- JOB:
Put the items from the line containing "coordinates (278, 33)." through the line containing "second menu item", both included, into a two-column CSV with the columns text and answer. Give one row per item, with each value in one quoted field and line breaks turned into spaces.

- Extracted records:
-*-

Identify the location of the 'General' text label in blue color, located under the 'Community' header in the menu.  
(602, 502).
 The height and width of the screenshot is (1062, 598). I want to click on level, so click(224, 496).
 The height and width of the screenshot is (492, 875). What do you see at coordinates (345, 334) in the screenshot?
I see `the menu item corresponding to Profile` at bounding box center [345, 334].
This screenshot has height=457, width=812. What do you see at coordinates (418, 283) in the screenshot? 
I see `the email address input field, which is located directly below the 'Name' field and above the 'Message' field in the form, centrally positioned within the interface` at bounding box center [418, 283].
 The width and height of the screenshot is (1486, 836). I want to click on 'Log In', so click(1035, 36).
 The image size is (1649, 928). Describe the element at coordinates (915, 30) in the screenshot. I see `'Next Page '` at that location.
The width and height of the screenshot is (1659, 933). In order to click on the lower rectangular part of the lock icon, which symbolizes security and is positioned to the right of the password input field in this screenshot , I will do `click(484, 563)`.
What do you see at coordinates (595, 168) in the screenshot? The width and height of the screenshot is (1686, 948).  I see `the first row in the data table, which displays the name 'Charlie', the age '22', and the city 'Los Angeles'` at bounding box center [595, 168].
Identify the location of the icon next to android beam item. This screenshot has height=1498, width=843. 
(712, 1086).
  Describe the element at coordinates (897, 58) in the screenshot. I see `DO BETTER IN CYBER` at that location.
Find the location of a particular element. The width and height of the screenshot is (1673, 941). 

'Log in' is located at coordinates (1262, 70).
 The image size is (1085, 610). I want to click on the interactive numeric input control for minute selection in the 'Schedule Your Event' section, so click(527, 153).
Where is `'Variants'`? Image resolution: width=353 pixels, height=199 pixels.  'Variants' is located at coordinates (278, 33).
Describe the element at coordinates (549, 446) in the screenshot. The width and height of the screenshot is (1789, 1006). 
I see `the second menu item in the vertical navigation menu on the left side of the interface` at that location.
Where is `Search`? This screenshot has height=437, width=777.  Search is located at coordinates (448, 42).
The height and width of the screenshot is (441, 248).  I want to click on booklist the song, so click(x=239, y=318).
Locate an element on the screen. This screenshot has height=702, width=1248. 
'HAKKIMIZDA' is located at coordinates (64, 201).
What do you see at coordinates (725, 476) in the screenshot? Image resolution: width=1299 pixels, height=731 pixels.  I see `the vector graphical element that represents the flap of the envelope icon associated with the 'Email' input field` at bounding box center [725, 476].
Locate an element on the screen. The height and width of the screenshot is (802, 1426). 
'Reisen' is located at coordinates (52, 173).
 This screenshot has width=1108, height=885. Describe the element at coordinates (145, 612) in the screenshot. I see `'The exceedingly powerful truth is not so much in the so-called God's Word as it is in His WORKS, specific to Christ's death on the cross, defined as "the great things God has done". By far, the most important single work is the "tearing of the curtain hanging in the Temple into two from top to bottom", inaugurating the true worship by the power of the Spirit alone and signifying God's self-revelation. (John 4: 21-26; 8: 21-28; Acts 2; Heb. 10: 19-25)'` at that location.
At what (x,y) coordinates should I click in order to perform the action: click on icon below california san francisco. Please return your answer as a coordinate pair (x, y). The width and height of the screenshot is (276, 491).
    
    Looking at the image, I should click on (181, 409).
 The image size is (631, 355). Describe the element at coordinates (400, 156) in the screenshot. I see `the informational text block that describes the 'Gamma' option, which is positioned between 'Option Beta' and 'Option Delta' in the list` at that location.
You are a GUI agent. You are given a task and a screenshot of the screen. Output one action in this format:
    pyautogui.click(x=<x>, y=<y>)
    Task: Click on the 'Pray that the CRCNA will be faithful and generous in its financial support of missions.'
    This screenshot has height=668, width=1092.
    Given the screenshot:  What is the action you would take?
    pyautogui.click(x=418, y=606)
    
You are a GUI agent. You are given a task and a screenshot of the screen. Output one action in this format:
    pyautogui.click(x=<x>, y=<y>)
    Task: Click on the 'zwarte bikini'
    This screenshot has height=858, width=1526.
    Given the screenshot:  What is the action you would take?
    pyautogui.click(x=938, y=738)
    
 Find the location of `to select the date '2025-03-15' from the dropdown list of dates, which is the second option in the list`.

-*-

- RESULT OF THIS EXERCISE:
text,answer
"Where is `'Variants'`? Image resolution: width=353 pixels, height=199 pixels.","'Variants' is located at coordinates (278, 33)."
"Describe the element at coordinates (549, 446) in the screenshot. The width and height of the screenshot is (1789, 1006).","I see `the second menu item in the vertical navigation menu on the left side of the interface` at that location."